[BEGIN Material for the task]
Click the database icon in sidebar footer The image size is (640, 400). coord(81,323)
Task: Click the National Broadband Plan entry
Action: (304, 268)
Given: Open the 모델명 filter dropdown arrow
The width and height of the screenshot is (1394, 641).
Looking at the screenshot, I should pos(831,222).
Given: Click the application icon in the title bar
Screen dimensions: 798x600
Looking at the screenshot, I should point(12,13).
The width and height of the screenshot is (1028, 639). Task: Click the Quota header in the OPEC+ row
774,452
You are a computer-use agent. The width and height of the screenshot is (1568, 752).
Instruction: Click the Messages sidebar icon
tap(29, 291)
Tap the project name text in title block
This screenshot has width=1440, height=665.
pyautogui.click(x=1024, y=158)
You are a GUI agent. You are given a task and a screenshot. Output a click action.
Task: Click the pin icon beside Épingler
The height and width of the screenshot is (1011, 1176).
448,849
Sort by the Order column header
[END Material for the task]
Arrange every line of the rows above as a numbered list, leaving out blank lines.

> [Answer for this exercise]
1. Click the database icon in sidebar footer The image size is (640, 400). coord(81,323)
2. Task: Click the National Broadband Plan entry
3. Action: (304, 268)
4. Given: Open the 모델명 filter dropdown arrow
5. The width and height of the screenshot is (1394, 641).
6. Looking at the screenshot, I should pos(831,222).
7. Given: Click the application icon in the title bar
8. Screen dimensions: 798x600
9. Looking at the screenshot, I should point(12,13).
10. The width and height of the screenshot is (1028, 639). Task: Click the Quota header in the OPEC+ row
11. 774,452
12. You are a computer-use agent. The width and height of the screenshot is (1568, 752).
13. Instruction: Click the Messages sidebar icon
14. tap(29, 291)
15. Tap the project name text in title block
16. This screenshot has width=1440, height=665.
17. pyautogui.click(x=1024, y=158)
18. You are a GUI agent. You are given a task and a screenshot. Output a click action.
19. Task: Click the pin icon beside Épingler
20. The height and width of the screenshot is (1011, 1176).
21. 448,849
22. Sort by the Order column header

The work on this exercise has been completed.